Government legislation seldom accomplishes its stated intention. But one bill approved by New Mexico lawmakers this week is certain to make things better for us all — because it relaxes government oversight.
Senate Bill 56, sponsored by Sen. Stuart Ingle, R-Portales, and signed by Gov. Susana Martinez, lifts restrictions on hay hauling.
Before Tuesday, oversized loads of hay could only be transported on national highways. SB 56 allows permitted vehicles to haul hay on state roads as well.
It took drought conditions to spur the relaxed rules, but government is famous for knee-jerk reactions, so it's nice to see one benefit those who support less government for once.

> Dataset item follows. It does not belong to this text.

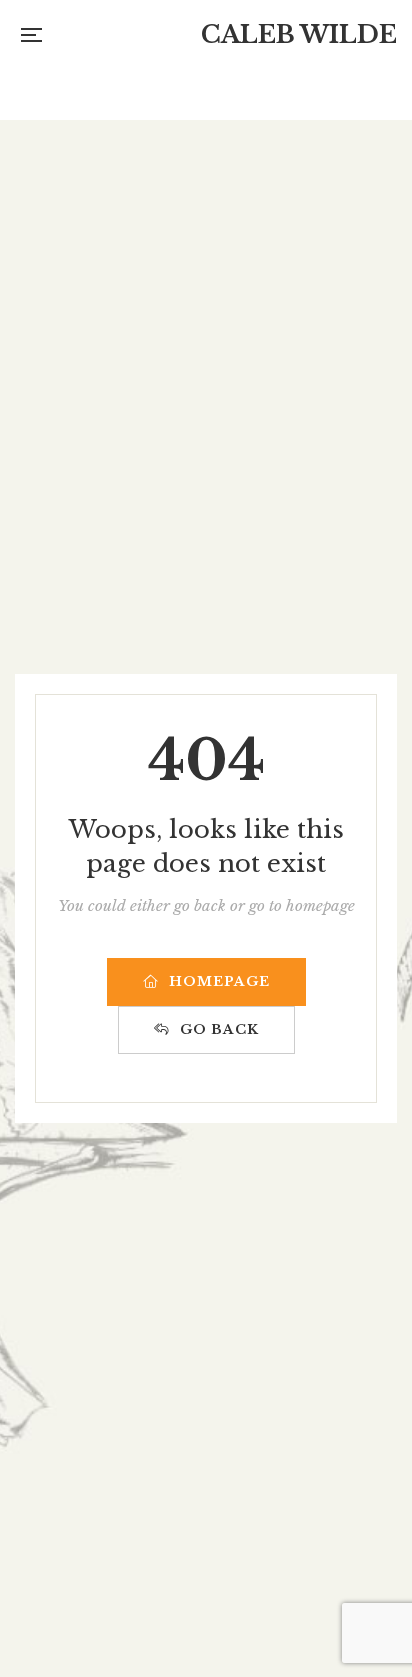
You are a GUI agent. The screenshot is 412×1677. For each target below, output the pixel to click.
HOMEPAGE (219, 981)
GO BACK (219, 1029)
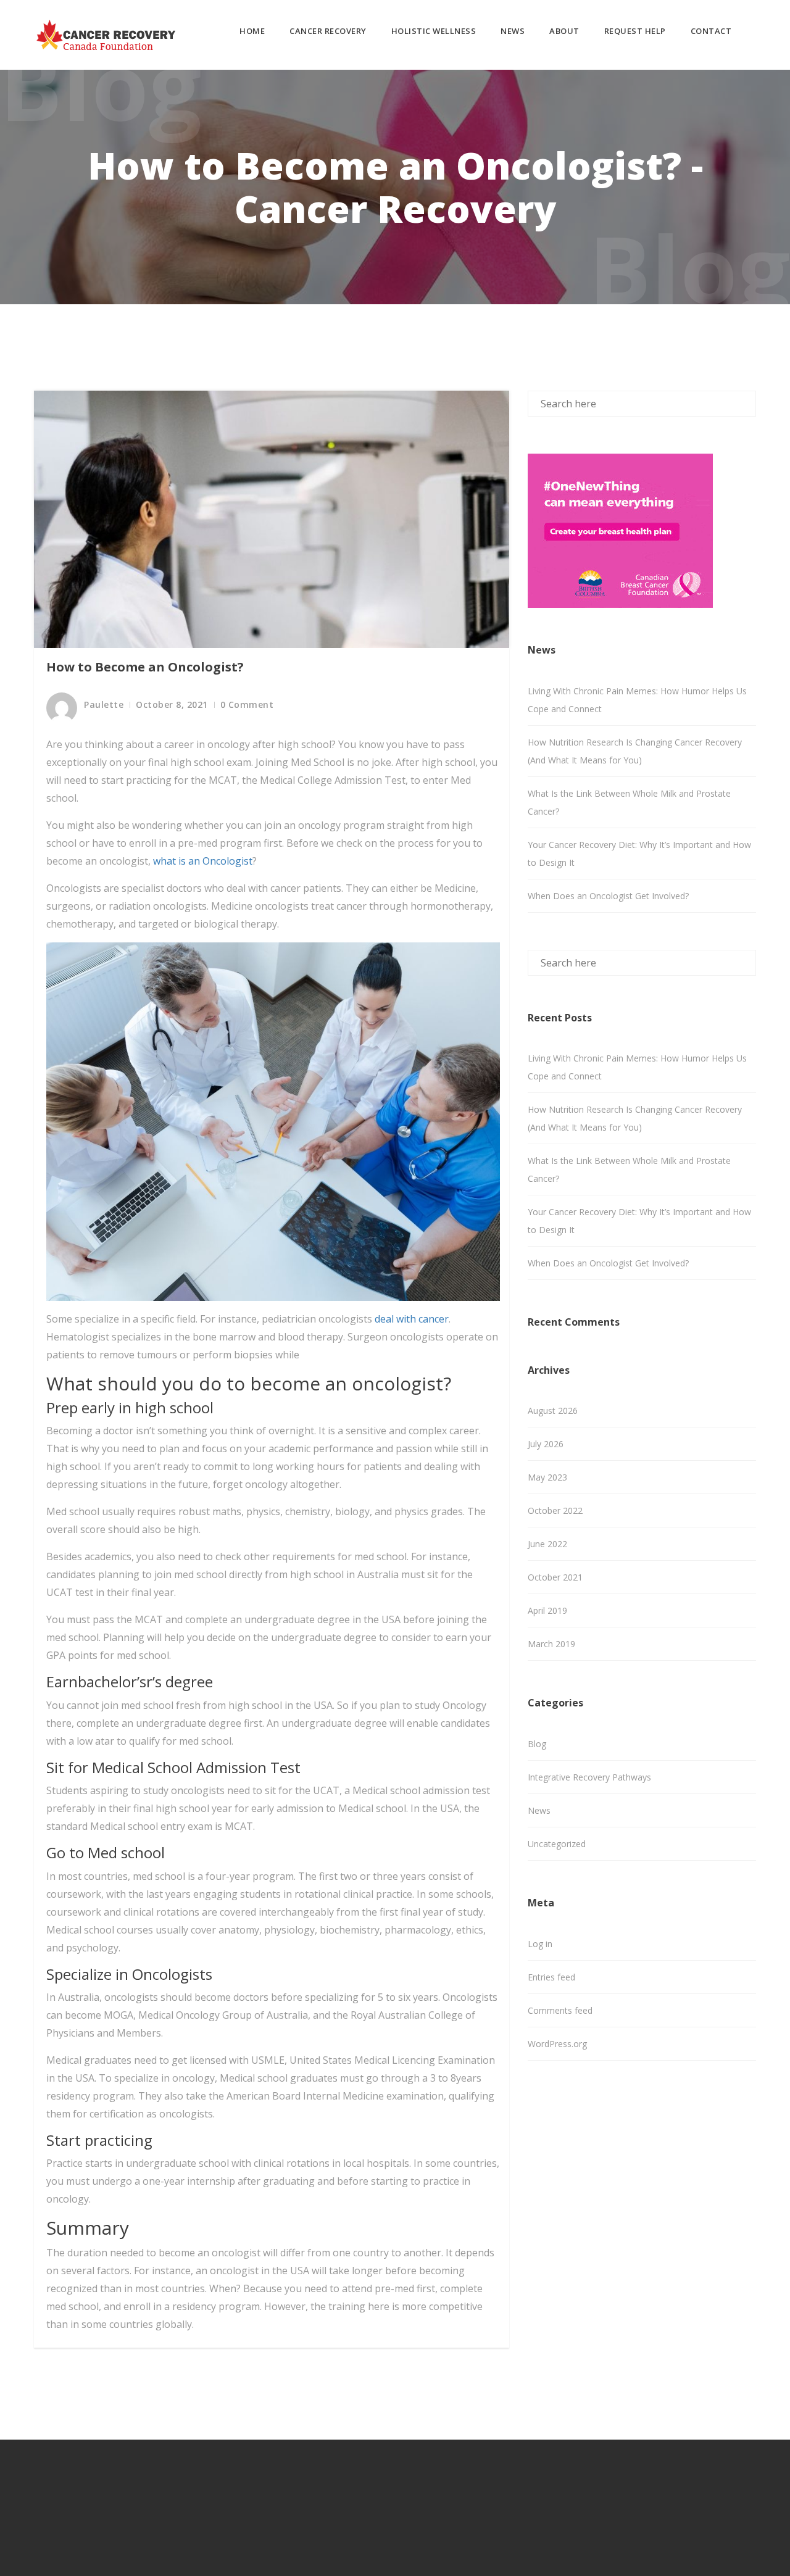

"With hay harder to come by in New Mexico, these larger shipments will allow farmers and ranchers to get the supplies they need to keep going during times of drought or emergency," Ingle said in a news release.
New Mexico's harvested hay acreage decreased from 390,000 to 310,00 from 2000 to 2010, according to language in the bill. In that same time, dairy cow numbers increased from 250,000 to 321,000.
"Hay production, bale size and form, and industry needs have changed drastically since the original permitting language within state law," SB 56 reports.
"High fuel costs necessitate the need for maximizing load capacity of hay to ensure economic efficiency in interstate transportation of hay."
Passage of SB 56 makes it easier and less expensive for farmers and ranchers to bring in more hay.
As usual, less government intervention is a good idea.